Several chemicals can slow the aging process in laboratory organisms, but Sharpless says it's hard to think how people might benefit. “You take a drug—resveratrol, green tea, god knows what—for 30 years, and by the time you’re 80, you’re actually 70. That paradigm doesn’t work in the real world. People hate to take drugs, especially when they don’t know it’s helping them. And no pharma company would develop such a drug. If this paper is right, suddenly you have a way of taking an old organism and making it physiologically younger. You go from a prevention paradigm to a treatment one. That's something you can sink your teeth into.”
Baker and van Deursen started this line of work by accident. In 2004, they found that turning off a gene called BubR1, which they initially thought would be involved in cancer, actually revved the aging process into high gear. The mice got cataracts, developed heart problems, lost body fat, and died much earlier than usual.
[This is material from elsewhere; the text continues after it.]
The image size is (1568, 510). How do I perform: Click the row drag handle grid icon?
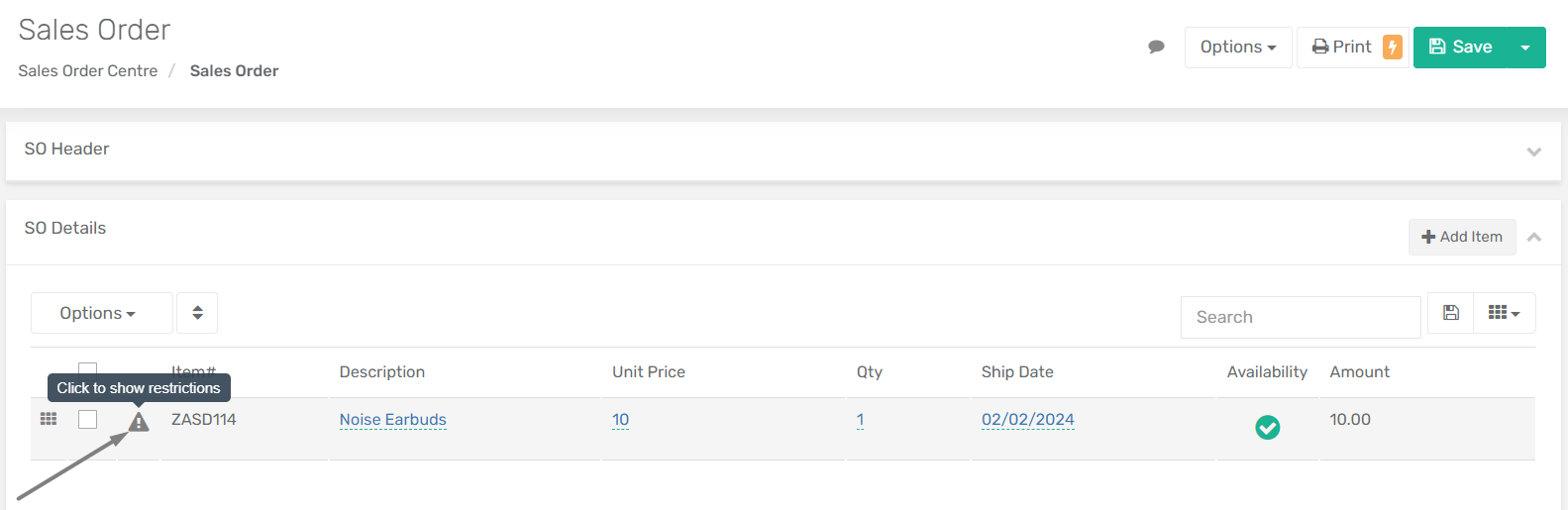pyautogui.click(x=49, y=419)
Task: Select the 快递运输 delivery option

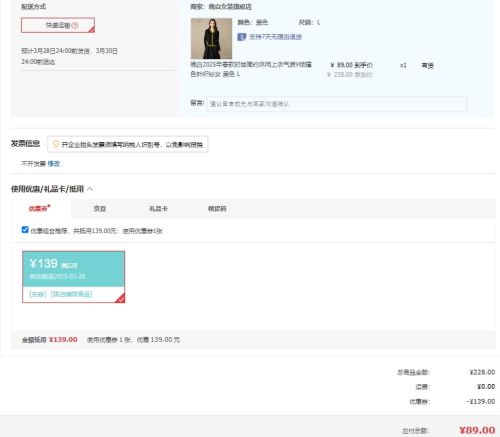Action: coord(58,25)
And they seemed to accumulate many more senescent cells.
In 2011, the team developed a way of singling out and removing those cells. Senescent cells are characterized by a protein called p16. Baker and van Deursen genetically engineered their fast-aging mice so that they would destroy all their p16-bearing cells when they received a specific drug. The results were dramatic: The senescent cells disappeared, and though the rodents still died earlier, they were bigger, fitter, and healthier when they did. Even old mice, whose bodies had started to decline, showed improvements.
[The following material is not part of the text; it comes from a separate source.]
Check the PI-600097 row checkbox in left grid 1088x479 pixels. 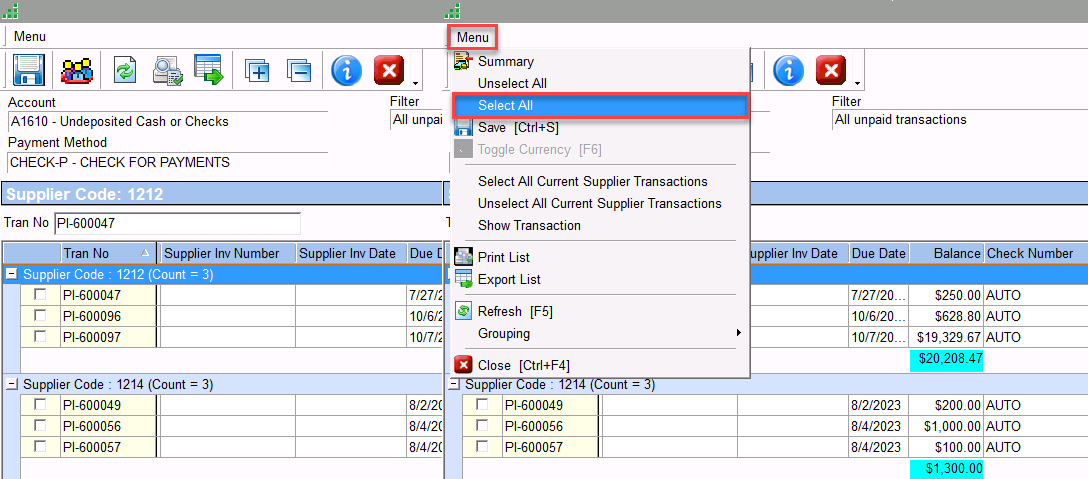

“Then, the question became: What would happen if we removed those cells in a normal mouse?” says Baker.
Using the same technique, Baker and van Deursen took normal middle-aged mice and purged their senescent cells twice a week. This time, the process increased the rodents’ average lifespan by a quarter. And as they got older, they lost less body fat, had healthier hearts and kidneys, developed fewer cataracts, and stayed more active. The team tested large numbers of mice of both sexes, from two genetic strains, and raised on two different diets—and the results were always the same. “This is a real improvement. It’s in real aging; the last paper was in fake aging,” says Sharpless.
John Sedivy from Brown University agrees. “This issue of whether senescent cells contribute to aging has been out there for decades,” he says. “This is the first paper that I’d say is really watertight.”
Senescent cells aren’t idle. They secrete molecules that trigger inflammation and enzymes that destroy connective tissue. “We've identified 50 to 60 different molecules that these cells produce, any one of which has the potential to wreak havoc on tissues,” says Judith Campisi from the Buck Institute for Research on Aging.